CorrectHighRiskPredictions:
The rule selected a policy that actually did not renew.

FalsePositives:
The rule selected a policy that renewed anyway.

FalseNegatives:
The rule did not select a policy that later failed to renew.

Step 5: Calculate simple baseline rates

WITH Baseline AS
(
    SELECT
        CASE
            WHEN HadComplaintInPrevious90Days = 1 THEN 1
            ELSE 0
        END AS PredictedNonRenewal,

        CASE
            WHEN Renewed = 0 THEN 1
            ELSE 0
        END AS ActualNonRenewal
    FROM PolicyRenewalHistory
)
SELECT
    CAST(
        SUM(CASE
            WHEN PredictedNonRenewal = 1
             AND ActualNonRenewal = 1
            THEN 1.0 ELSE 0
        END)
        /
        NULLIF(
            SUM(CASE
                WHEN PredictedNonRenewal = 1
                THEN 1.0 ELSE 0
            END),
            0
        )
        AS DECIMAL(10,4)
    ) AS BaselinePrecision,

    CAST(
        SUM(CASE
            WHEN PredictedNonRenewal = 1
             AND ActualNonRenewal = 1
            THEN 1.0 ELSE 0
        END)
        /
        NULLIF(
            SUM(CASE
                WHEN ActualNonRenewal = 1
                THEN 1.0 ELSE 0
            END),
            0
        )
        AS DECIMAL(10,4)
    ) AS BaselineRecall
FROM Baseline;

For now, understand them simply:

We will study these metrics mathematically in a later lesson.
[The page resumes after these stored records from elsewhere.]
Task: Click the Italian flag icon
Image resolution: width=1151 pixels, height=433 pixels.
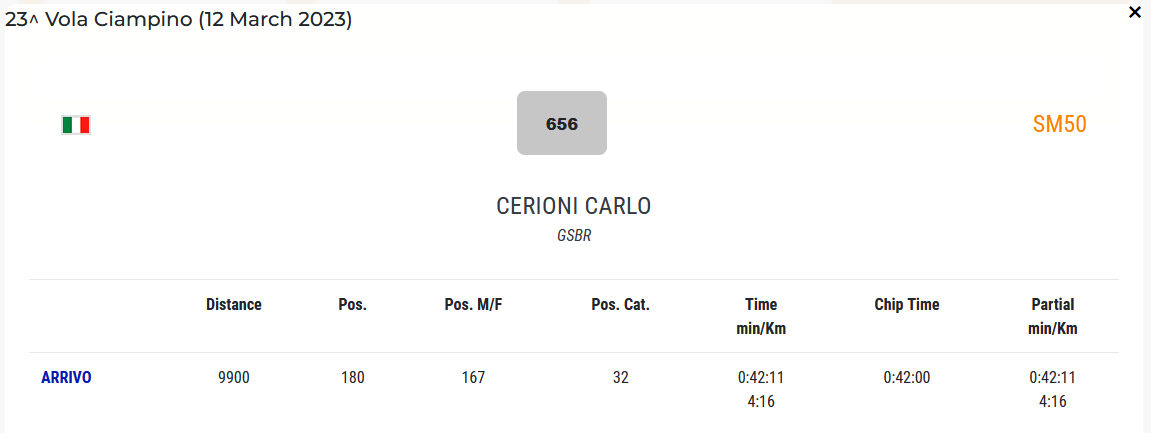Action: (76, 125)
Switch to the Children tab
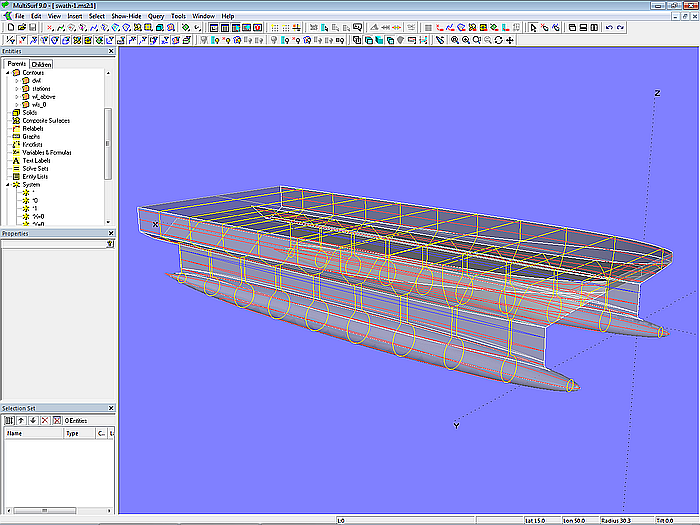The image size is (700, 525). (41, 64)

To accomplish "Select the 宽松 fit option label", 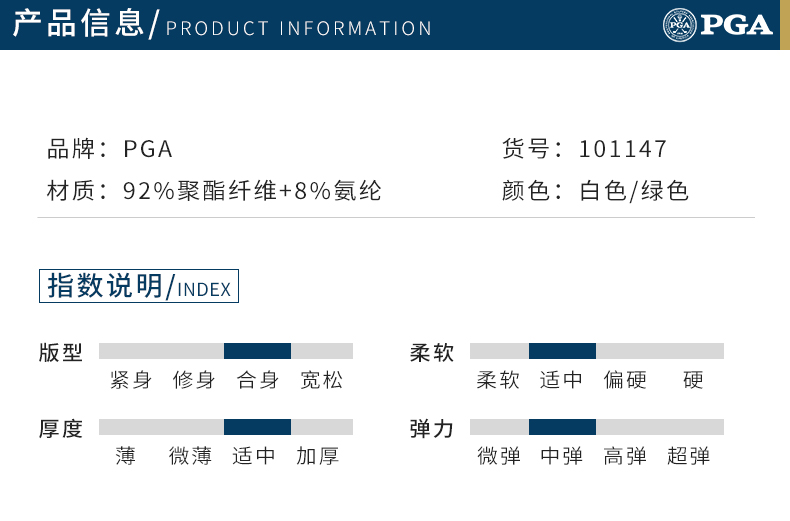I will [x=321, y=380].
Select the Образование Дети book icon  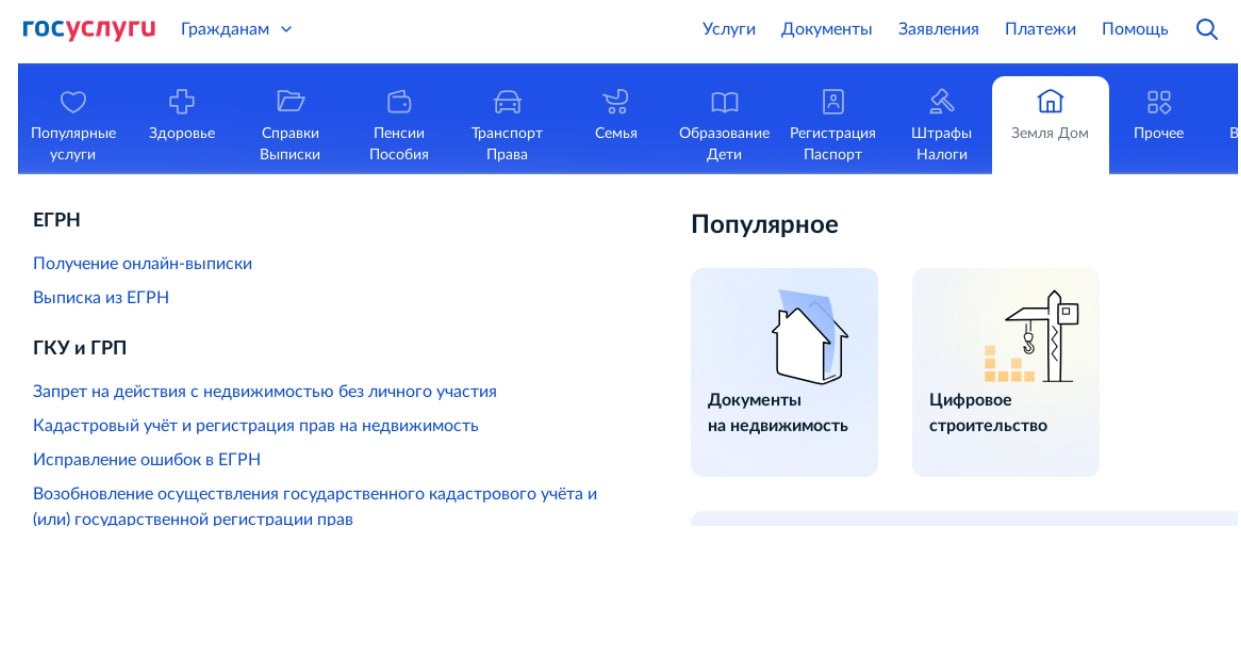pyautogui.click(x=724, y=102)
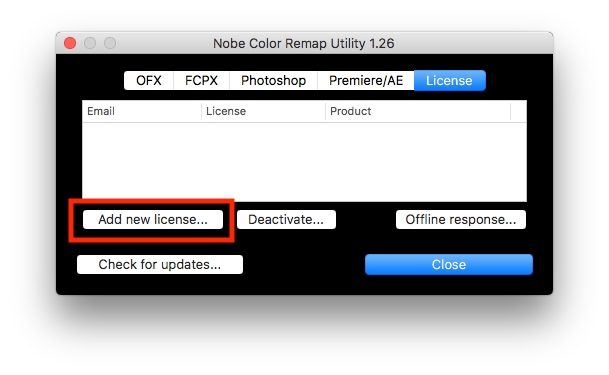This screenshot has width=609, height=375.
Task: Sort by Email column header
Action: [142, 111]
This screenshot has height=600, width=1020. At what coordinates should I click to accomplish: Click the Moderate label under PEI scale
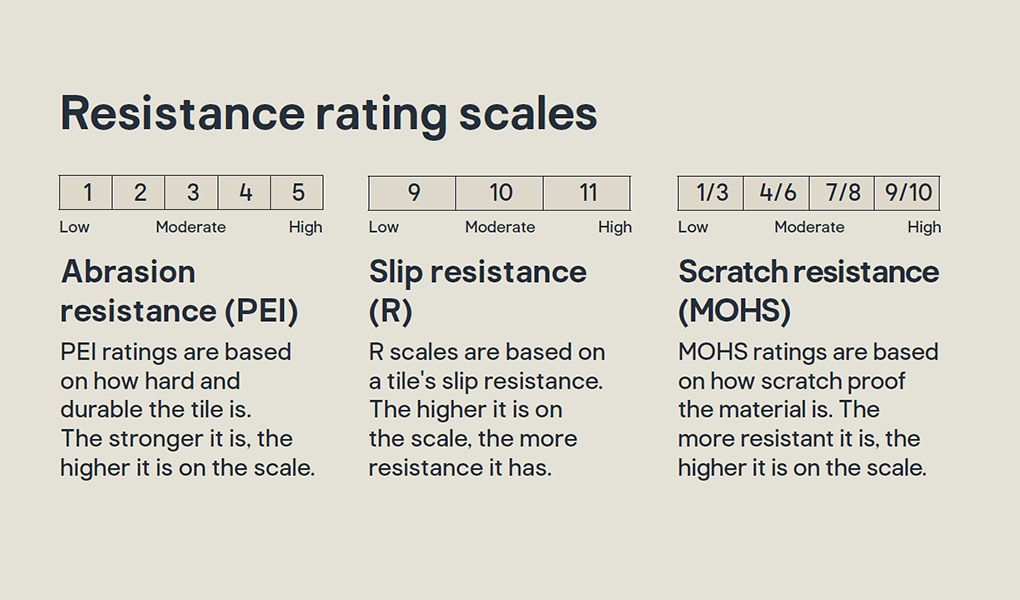(191, 227)
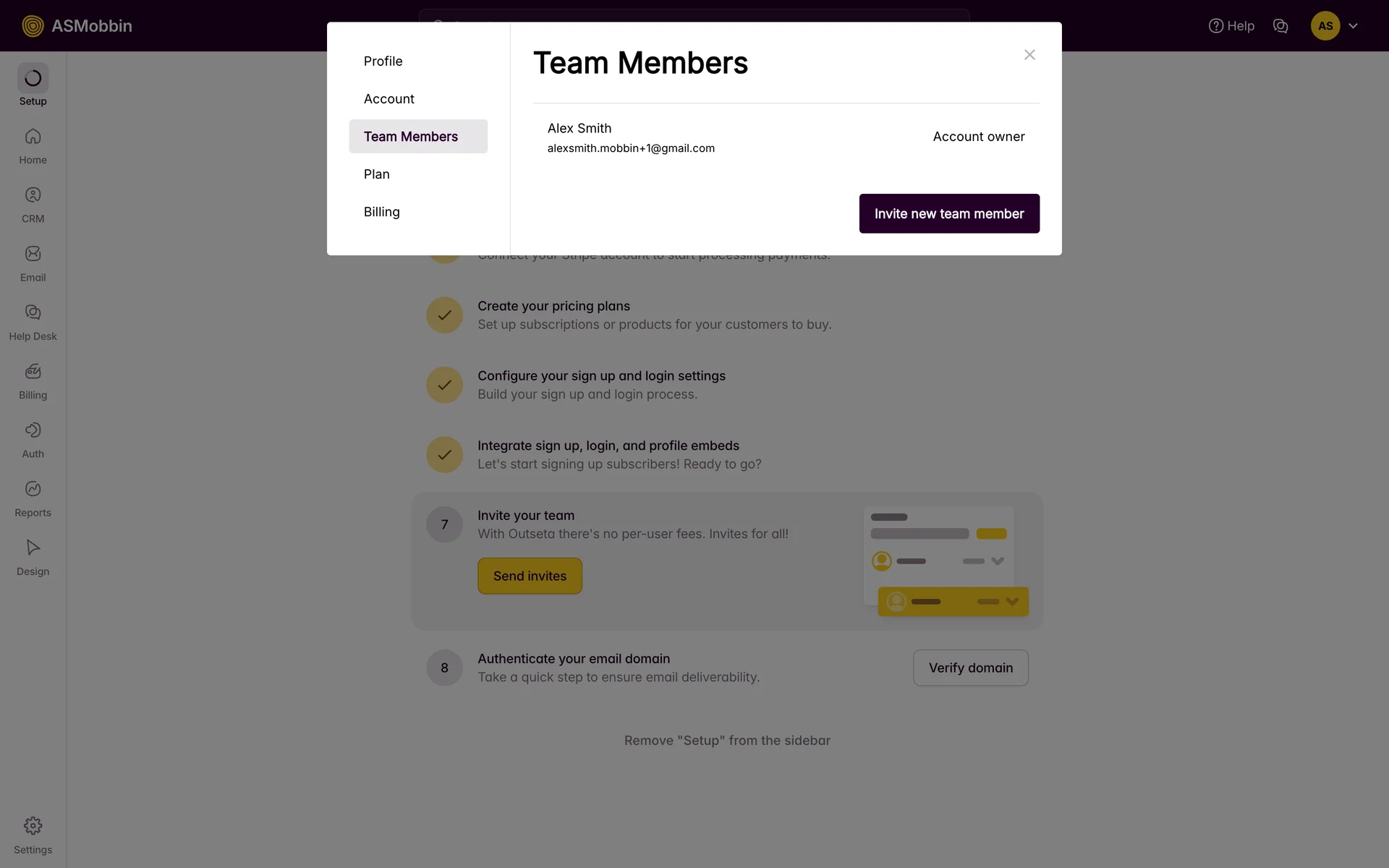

Step 6: Add operational constraints

Suppose:

 
Expiring policies per day: 1,000
Maximum calls per day: 200
 

The model cannot simply label 800 policies as high-risk. The business cannot act on all of them.

A better operational output is:

Rank all 1,000 policies by risk
        ↓
Send the top 200 actionable cases
        ↓
Track contact outcome and renewal

Model design must respect real capacity.

Step 7: Define success before training

Example acceptance conditions:

1. Beat the approved baseline on the chosen evaluation metrics. 
2. Fit within 200 daily manual contacts. 
3. Improve renewal rate in a controlled pilot. 
4. Do not use information created after the prediction moment. 
5. Provide enough context for a human to review the recommendation. 
6. Log the model version, input time, score and resulting action.

Do not promise a specific improvement percentage until historical data has been analyzed and a realistic pilot has been designed.